[[ Input, beginning ]]

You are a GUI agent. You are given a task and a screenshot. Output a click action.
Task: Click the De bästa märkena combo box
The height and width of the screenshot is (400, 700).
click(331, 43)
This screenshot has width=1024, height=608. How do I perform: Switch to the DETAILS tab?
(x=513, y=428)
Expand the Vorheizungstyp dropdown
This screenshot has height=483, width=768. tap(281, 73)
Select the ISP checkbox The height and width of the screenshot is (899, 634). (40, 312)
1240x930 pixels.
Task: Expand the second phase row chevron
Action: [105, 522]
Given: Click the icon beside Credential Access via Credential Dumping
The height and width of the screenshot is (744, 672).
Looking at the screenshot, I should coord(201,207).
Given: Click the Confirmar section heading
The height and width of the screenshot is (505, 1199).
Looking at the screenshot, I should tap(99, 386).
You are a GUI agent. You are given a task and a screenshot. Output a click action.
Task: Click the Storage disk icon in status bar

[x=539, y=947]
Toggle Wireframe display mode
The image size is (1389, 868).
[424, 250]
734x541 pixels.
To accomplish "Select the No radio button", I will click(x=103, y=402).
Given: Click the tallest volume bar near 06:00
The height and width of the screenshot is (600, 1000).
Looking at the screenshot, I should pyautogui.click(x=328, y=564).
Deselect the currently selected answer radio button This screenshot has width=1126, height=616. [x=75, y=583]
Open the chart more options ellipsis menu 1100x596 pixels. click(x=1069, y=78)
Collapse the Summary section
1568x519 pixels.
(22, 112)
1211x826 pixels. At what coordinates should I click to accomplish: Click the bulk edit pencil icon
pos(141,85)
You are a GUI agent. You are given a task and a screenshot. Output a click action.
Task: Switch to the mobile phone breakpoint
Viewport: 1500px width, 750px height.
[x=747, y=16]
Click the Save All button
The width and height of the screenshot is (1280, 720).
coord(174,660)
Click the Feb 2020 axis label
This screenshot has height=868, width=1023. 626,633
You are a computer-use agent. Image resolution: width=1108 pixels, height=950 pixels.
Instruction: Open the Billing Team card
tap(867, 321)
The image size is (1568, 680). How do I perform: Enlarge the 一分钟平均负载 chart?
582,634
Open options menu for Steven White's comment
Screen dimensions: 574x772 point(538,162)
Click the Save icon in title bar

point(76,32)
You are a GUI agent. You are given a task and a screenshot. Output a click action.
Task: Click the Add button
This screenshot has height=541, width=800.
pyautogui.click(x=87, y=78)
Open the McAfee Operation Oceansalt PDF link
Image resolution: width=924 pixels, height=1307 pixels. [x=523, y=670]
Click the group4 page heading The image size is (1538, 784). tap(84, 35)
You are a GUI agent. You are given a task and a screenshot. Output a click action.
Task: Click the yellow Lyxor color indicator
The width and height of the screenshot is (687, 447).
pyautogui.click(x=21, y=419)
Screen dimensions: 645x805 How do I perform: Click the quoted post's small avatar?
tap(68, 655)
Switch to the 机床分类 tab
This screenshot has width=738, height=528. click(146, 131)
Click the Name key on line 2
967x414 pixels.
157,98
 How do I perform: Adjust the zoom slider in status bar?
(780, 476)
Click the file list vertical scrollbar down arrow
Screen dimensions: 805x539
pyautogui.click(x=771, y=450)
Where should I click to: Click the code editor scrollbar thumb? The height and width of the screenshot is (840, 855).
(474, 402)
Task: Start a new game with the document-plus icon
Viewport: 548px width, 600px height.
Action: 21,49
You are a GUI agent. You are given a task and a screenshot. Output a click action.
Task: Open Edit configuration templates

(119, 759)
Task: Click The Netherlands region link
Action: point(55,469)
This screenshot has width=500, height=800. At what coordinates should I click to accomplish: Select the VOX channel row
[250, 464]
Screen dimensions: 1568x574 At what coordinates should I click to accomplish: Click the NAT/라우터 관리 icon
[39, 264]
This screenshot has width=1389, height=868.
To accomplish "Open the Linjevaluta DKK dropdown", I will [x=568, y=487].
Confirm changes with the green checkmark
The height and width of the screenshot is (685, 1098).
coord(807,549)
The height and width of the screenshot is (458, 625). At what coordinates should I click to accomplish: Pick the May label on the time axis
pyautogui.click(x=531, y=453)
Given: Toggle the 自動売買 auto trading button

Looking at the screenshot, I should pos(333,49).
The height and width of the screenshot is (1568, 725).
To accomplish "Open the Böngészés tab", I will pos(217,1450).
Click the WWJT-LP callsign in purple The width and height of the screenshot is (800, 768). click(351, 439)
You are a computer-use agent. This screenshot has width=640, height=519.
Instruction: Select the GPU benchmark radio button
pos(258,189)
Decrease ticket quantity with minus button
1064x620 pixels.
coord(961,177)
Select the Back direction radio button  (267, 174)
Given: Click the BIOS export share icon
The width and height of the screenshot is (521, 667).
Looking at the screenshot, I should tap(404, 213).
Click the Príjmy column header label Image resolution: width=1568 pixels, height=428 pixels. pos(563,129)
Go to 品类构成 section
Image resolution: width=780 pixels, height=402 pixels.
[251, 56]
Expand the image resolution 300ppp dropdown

[[ Input, end ]]

■ Problem requirements:
Each record is to be retyped exactly as it appears.

■ Answer box:
You are a GUI agent. You are given a task and a screenshot. Output a click action.
Task: Click the De bästa märkena combo box
The height and width of the screenshot is (400, 700).
click(331, 43)
This screenshot has width=1024, height=608. How do I perform: Switch to the DETAILS tab?
(x=513, y=428)
Expand the Vorheizungstyp dropdown
This screenshot has height=483, width=768. tap(281, 73)
Select the ISP checkbox The height and width of the screenshot is (899, 634). (40, 312)
1240x930 pixels.
Task: Expand the second phase row chevron
Action: [105, 522]
Given: Click the icon beside Credential Access via Credential Dumping
The height and width of the screenshot is (744, 672).
Looking at the screenshot, I should coord(201,207).
Given: Click the Confirmar section heading
The height and width of the screenshot is (505, 1199).
Looking at the screenshot, I should tap(99, 386).
You are a GUI agent. You are given a task and a screenshot. Output a click action.
Task: Click the Storage disk icon in status bar

[x=539, y=947]
Toggle Wireframe display mode
The image size is (1389, 868).
[424, 250]
734x541 pixels.
To accomplish "Select the No radio button", I will click(x=103, y=402).
Given: Click the tallest volume bar near 06:00
The height and width of the screenshot is (600, 1000).
Looking at the screenshot, I should pyautogui.click(x=328, y=564).
Deselect the currently selected answer radio button This screenshot has width=1126, height=616. [x=75, y=583]
Open the chart more options ellipsis menu 1100x596 pixels. click(x=1069, y=78)
Collapse the Summary section
1568x519 pixels.
(22, 112)
1211x826 pixels. At what coordinates should I click to accomplish: Click the bulk edit pencil icon
pos(141,85)
You are a GUI agent. You are given a task and a screenshot. Output a click action.
Task: Switch to the mobile phone breakpoint
Viewport: 1500px width, 750px height.
[x=747, y=16]
Click the Save All button
The width and height of the screenshot is (1280, 720).
coord(174,660)
Click the Feb 2020 axis label
This screenshot has height=868, width=1023. 626,633
You are a computer-use agent. Image resolution: width=1108 pixels, height=950 pixels.
Instruction: Open the Billing Team card
tap(867, 321)
The image size is (1568, 680). How do I perform: Enlarge the 一分钟平均负载 chart?
582,634
Open options menu for Steven White's comment
Screen dimensions: 574x772 point(538,162)
Click the Save icon in title bar

point(76,32)
You are a GUI agent. You are given a task and a screenshot. Output a click action.
Task: Click the Add button
This screenshot has height=541, width=800.
pyautogui.click(x=87, y=78)
Open the McAfee Operation Oceansalt PDF link
Image resolution: width=924 pixels, height=1307 pixels. [x=523, y=670]
Click the group4 page heading The image size is (1538, 784). tap(84, 35)
You are a GUI agent. You are given a task and a screenshot. Output a click action.
Task: Click the yellow Lyxor color indicator
The width and height of the screenshot is (687, 447).
pyautogui.click(x=21, y=419)
Screen dimensions: 645x805 How do I perform: Click the quoted post's small avatar?
tap(68, 655)
Switch to the 机床分类 tab
This screenshot has width=738, height=528. click(146, 131)
Click the Name key on line 2
967x414 pixels.
157,98
 How do I perform: Adjust the zoom slider in status bar?
(780, 476)
Click the file list vertical scrollbar down arrow
Screen dimensions: 805x539
pyautogui.click(x=771, y=450)
Where should I click to: Click the code editor scrollbar thumb? The height and width of the screenshot is (840, 855).
(474, 402)
Task: Start a new game with the document-plus icon
Viewport: 548px width, 600px height.
Action: 21,49
You are a GUI agent. You are given a task and a screenshot. Output a click action.
Task: Open Edit configuration templates

(119, 759)
Task: Click The Netherlands region link
Action: point(55,469)
This screenshot has width=500, height=800. At what coordinates should I click to accomplish: Select the VOX channel row
[250, 464]
Screen dimensions: 1568x574 At what coordinates should I click to accomplish: Click the NAT/라우터 관리 icon
[39, 264]
This screenshot has width=1389, height=868.
To accomplish "Open the Linjevaluta DKK dropdown", I will [x=568, y=487].
Confirm changes with the green checkmark
The height and width of the screenshot is (685, 1098).
coord(807,549)
The height and width of the screenshot is (458, 625). At what coordinates should I click to accomplish: Pick the May label on the time axis
pyautogui.click(x=531, y=453)
Given: Toggle the 自動売買 auto trading button

Looking at the screenshot, I should pos(333,49).
The height and width of the screenshot is (1568, 725).
To accomplish "Open the Böngészés tab", I will pos(217,1450).
Click the WWJT-LP callsign in purple The width and height of the screenshot is (800, 768). click(351, 439)
You are a computer-use agent. This screenshot has width=640, height=519.
Instruction: Select the GPU benchmark radio button
pos(258,189)
Decrease ticket quantity with minus button
1064x620 pixels.
coord(961,177)
Select the Back direction radio button  (267, 174)
Given: Click the BIOS export share icon
The width and height of the screenshot is (521, 667).
Looking at the screenshot, I should tap(404, 213).
Click the Príjmy column header label Image resolution: width=1568 pixels, height=428 pixels. pos(563,129)
Go to 品类构成 section
Image resolution: width=780 pixels, height=402 pixels.
[251, 56]
Expand the image resolution 300ppp dropdown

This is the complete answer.